## Text passage
* begin *

Hi Carl,

on 2023/5/11 02:06, Carl Love via Gcc-patches wrote:
> GCC maintainers:
> 
> The following patch fixes errors in the arguments in the
> __builtin_altivec_tr_stxvrhx, __builtin_altivec_tr_stxvrwx builtin
> definitions.  Note, these builtins are used by the overloaded
> __builtin_vec_xst_trunc builtin.
> 
> The patch adds a new overloaded builtin definition for
> __builtin_vec_xst_trunc for the third argument to be unsigned and
> signed long int.
> 
> A new testcase is added for the various overloaded versions of
> __builtin_vec_xst_trunc.
> 
> The patch has been tested on Power 10 with no new regressions.
> 
> Please let me know if the patch is acceptable for mainline.  Thanks.

* end *

## Problems
a - In the GCC patch message above, on what hardware was the patch tested?
b - Please carry on the GCC patch message from the point where it stops.

## Data excerpts
* begin *

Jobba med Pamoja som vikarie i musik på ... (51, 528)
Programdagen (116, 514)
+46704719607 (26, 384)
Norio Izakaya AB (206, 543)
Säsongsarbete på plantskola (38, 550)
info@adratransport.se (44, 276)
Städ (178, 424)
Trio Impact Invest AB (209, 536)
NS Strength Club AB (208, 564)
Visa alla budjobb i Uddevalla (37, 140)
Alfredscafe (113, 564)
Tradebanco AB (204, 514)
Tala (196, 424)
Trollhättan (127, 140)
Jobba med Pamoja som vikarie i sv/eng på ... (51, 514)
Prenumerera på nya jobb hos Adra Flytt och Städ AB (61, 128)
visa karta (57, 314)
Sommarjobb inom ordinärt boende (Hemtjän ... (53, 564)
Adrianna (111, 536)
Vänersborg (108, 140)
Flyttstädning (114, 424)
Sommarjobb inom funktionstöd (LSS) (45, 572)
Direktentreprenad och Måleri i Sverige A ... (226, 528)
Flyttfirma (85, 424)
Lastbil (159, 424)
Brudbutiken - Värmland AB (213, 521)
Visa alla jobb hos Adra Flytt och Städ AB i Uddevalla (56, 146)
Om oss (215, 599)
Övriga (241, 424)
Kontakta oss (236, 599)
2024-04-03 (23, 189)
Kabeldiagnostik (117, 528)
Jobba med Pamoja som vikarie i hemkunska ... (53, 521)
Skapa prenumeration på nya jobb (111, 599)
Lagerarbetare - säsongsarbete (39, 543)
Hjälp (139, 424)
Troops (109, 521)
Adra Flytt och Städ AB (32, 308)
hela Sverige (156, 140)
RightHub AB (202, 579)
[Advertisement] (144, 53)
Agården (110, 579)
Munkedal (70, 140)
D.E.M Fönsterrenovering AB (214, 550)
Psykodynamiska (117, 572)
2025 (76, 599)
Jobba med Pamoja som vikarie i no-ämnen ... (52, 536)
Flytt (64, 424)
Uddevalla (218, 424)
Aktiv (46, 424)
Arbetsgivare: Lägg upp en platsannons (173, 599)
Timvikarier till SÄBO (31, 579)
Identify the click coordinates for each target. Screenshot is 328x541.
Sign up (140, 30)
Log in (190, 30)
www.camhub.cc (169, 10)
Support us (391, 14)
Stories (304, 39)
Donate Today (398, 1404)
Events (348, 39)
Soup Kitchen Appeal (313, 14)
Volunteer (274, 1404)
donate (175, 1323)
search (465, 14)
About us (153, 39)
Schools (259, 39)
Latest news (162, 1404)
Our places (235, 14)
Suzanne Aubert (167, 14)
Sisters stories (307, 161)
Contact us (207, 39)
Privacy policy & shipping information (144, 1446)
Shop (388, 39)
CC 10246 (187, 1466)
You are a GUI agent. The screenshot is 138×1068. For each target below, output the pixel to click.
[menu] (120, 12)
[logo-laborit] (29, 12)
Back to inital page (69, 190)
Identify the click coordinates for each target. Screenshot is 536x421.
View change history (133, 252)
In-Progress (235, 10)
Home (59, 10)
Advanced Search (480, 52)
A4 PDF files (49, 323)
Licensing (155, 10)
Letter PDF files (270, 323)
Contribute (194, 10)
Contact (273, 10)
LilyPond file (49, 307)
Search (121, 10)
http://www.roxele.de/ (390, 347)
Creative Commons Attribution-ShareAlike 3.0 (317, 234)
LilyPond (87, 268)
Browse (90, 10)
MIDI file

* end *

## Answers
a - Power 10, with no new regressions.

b -
> 
>                     Carl
> 
> -------------------------------------------
> rs6000: Fix __builtin_vec_xst_trunc definition
> 
> Built-in __builtin_vec_xst_trunc calls __builtin_altivec_tr_stxvrhx
> and __builtin_altivec_tr_stxvrwx to handle the short and word cases.  The
> arguments for these two builtins are wrong.  This patch fixes the wrong
> arguments for the builtins.
> 
> Additionally, the patch adds a new __builtin_vec_xst_trunc overloaded
> version for the destination being signed or unsigned long int.
> 
> A runnable test case is added to test each of the overloaded definitions
> of __builtin_vec_xst_tru
> 
> gcc/
>       * config/rs6000/builtins.def (__builtin_altivec_tr_stxvrhx,
>       __builtin_altivec_tr_stxvrwx): Fix type of second argument.
>       Add, definition for send argument to be signed long.
>       * config/rs6000/rs6000-overload.def (__builtin_vec_xst_trunc):
>       add definition with thrird arument signed and unsigned long.
>       * doc/extend.texi (__builtin_vec_xst_trunc): Add documentation for
>       new unsinged long and signed long versions.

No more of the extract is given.